Guanidine hydrochloride denaturation studies of mutant forms of staphylococcal nuclease

Abstract

Several mutant forms of Staphylococcal nuclease with one or two defined amino acid substitutions have been purified, and the effects of the altered amino acid sequence on the stability of the folded conformation have been analyzed by guanidine hydrochloride denaturation. Two nuc‐ mutations, which greatly reduced the level of enzyme activity accumulated in Ecoli colonies carrying a recombinant plasmid with the mutant nuc gene (i.e., a NUC‐phenotype), both result in protein unfolding at significantly lower guanidine hydrochloride concentrations than the wild‐type protein, whereas three sup mutations isolated on the basis of their ability to suppress partially the NUC‐phenotype of the above two mutations result in unfolding at significantly higher guanidine hydrochloride concentrations.
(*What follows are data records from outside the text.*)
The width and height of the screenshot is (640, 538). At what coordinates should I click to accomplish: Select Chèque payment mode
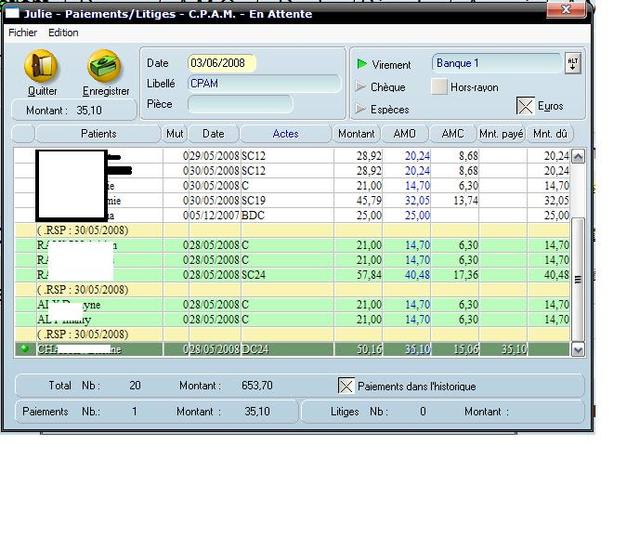tap(361, 87)
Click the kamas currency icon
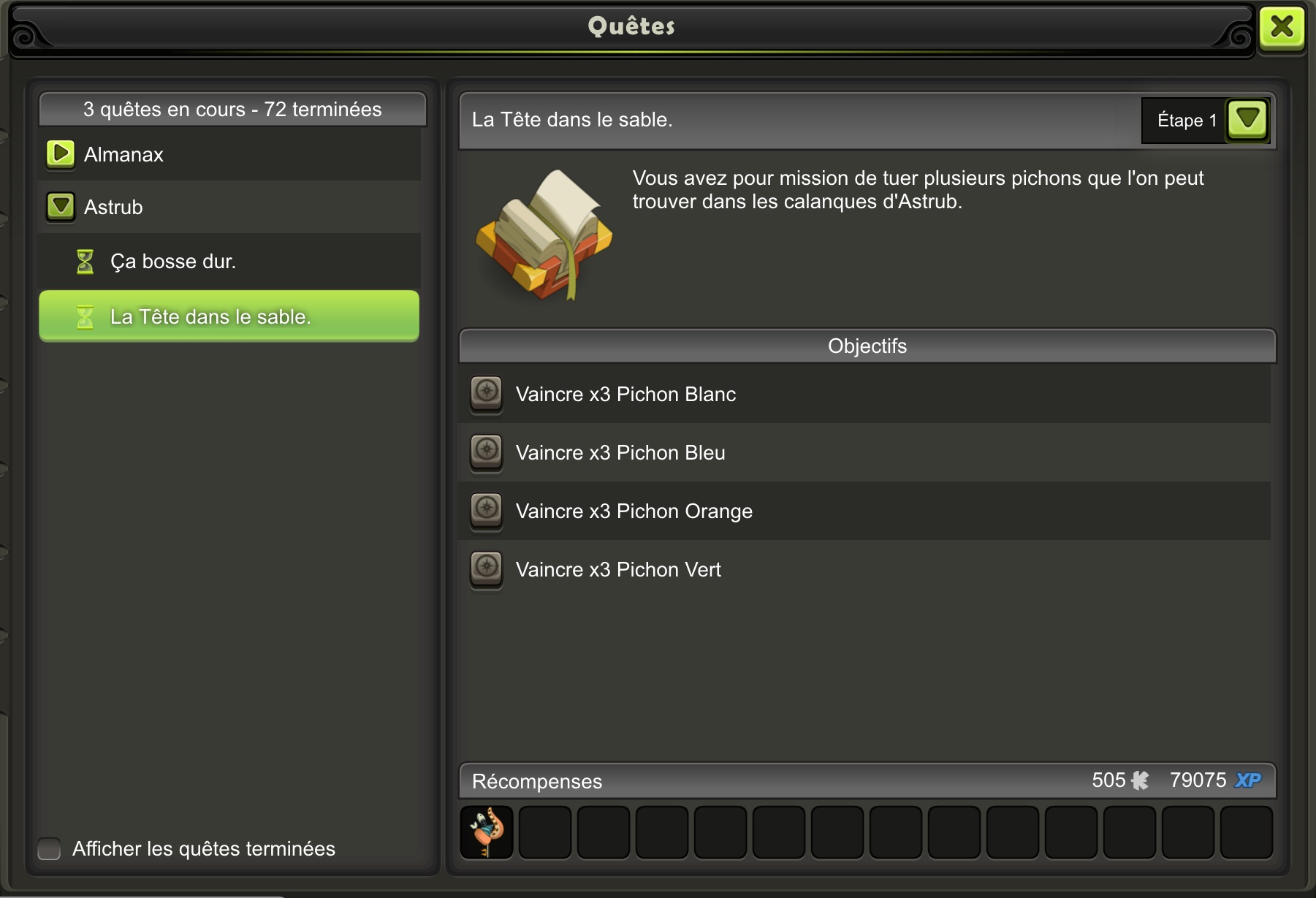1316x898 pixels. coord(1140,780)
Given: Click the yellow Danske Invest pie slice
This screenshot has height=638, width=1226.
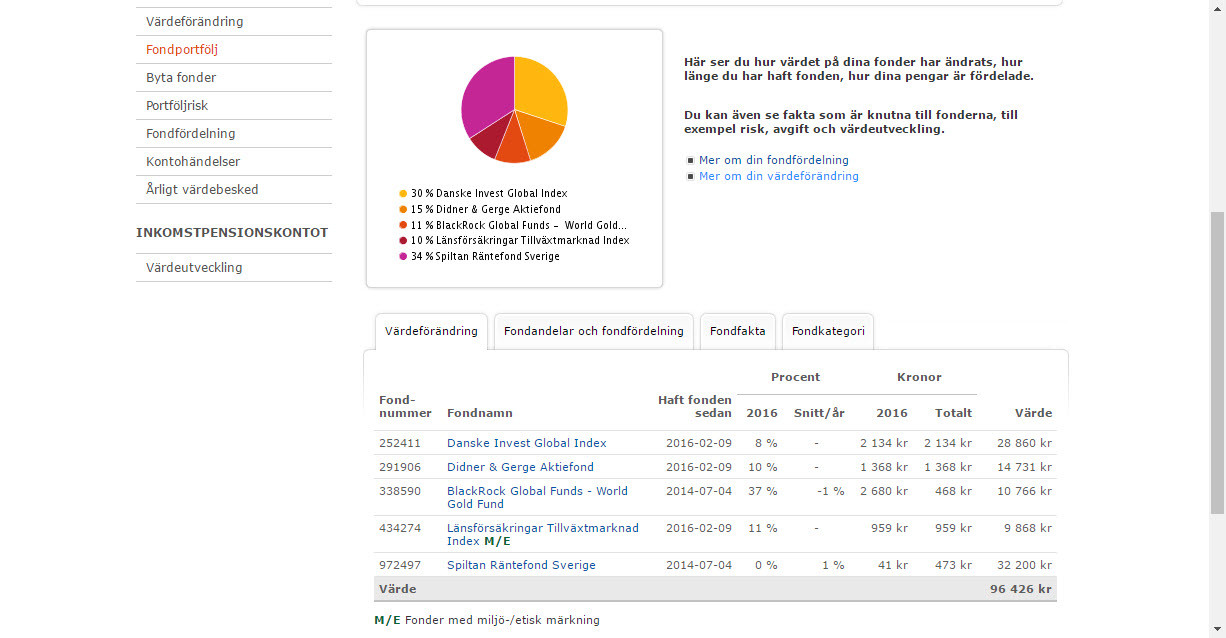Looking at the screenshot, I should pos(540,90).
Characterization of nuclease molecules with two different amino acid substitutions, either nuc⁻ + sup pairs or sup + sup pairs, suggests that the effect of an amino acid substitution on the stability of the native conformation, as measured by the value of ΔΔG_D, may not be a constant, but rather a variable that is sensitive to the presence of other substitutions at distant sites in the same molecule. Surprisingly, the slopes of the log K_app vs guanidine hydrochloride concentration plots vary by as much as 35% among the different proteins.